Dear Dr. Roach: My husband, who is 71, has been having some short-term memory problems over the past two years. We recently saw his primary doctor, who asked him some questions and had him do a few tasks. He did fail a few of them. She agreed that there was something going on, and now we have to wait to see a neurologist.

He has an appointment for a colonoscopy next month, and I’m concerned about how the anesthesia will affect his already compromised short-term memory. I saw the same thing happen with my father; he was having the same issues and broke his leg, which required surgery. He was never the same afterward. He couldn’t live on his own anymore and required memory care right away. I have been told by medical staff at the hospital that this sometimes happens after a surgery because of the anesthesia.

What are your thoughts about my husband’s upcoming colonoscopy? Should I be worried about what this will do to his memory issues?

— S.L.

Answer: There are many kinds of memory issues that can affect older adults, and while Alzheimer’s disease is the most common, this does not mean that your husband has it. Getting an evaluation by a neurologist is an excellent idea.

Anesthesia does not cause dementia. However, some people, like your father, do develop a complication called post-operative delirium. Delirium is different from dementia because it happens quickly. The cause is almost always identifiable, whether it’s due to medical illness, surgery, infection, low oxygen, metabolic abnormalities (such as sodium levels), etc. Delirium can last for a very long time and can often unmask dementia that had been previously well-controlled.

The risk of delirium after the usual medication for a colonoscopy is small. The inhalation agents given in general anesthesia are much more likely to cause delirium. While a colonoscopy can be performed without sedation, in my opinion, the risk of delirium after a colonoscopy with the usual sedation is so low that it is not necessary to forgo sedation.

Dear Dr. Roach: My son is being tested for mixed connective tissue disease (MCTD) and rheumatoid arthritis (RA). Can you tell me more about this disease, and can he recover from it or live with it?

— D.D.

Answer: Both RA and MCTD are rheumatologic diseases that affect many systems of the body. MCTD is often considered an overlap syndrome as it has features that resemble lupus, systemic sclerosis (scleroderma), RA, and polymyositis. Disease of the blood vessels can be a major problem in MCTD, including pulmonary artery hypertension.

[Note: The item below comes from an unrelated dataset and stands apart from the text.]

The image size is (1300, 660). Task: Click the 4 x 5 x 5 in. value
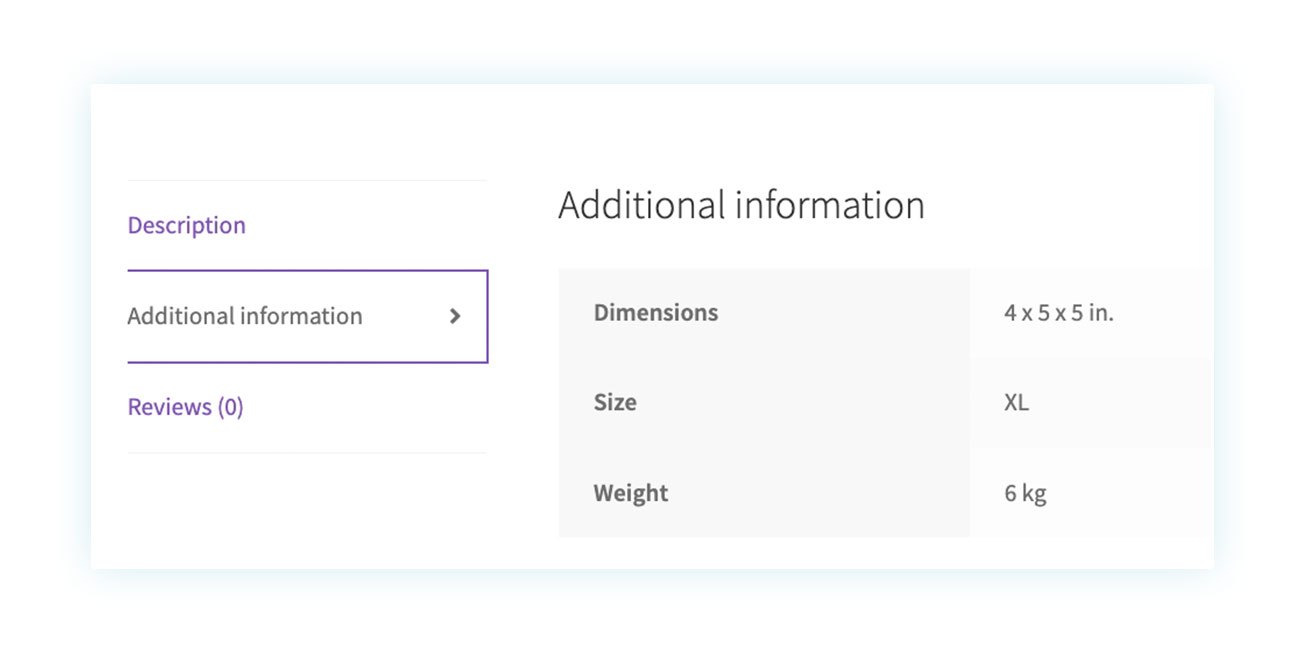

Both RA and MCTD are serious diseases. Joint pain is a hallmark symptom of both diseases, but the disease commonly affects the skin and may affect the lungs, heart and kidneys, as well as various parts of the nervous, hematologic and gastrointestinal systems.

Treatment for MCTD for many years was steroids, but hydroxychloroquine has become a useful part of the treatment regimen and has less toxicity than long-term steroids. Unfortunately, the strong effectiveness of biological agents in those with RA is not seen in those with MCTD.

I can’t emphasize enough how important it is to have an expert rheumatologist as the diagnosis is not always straightforward. Interpreting the laboratory and clinical findings requires judgment and experience. Referral to a specialty hospital may be worthwhile.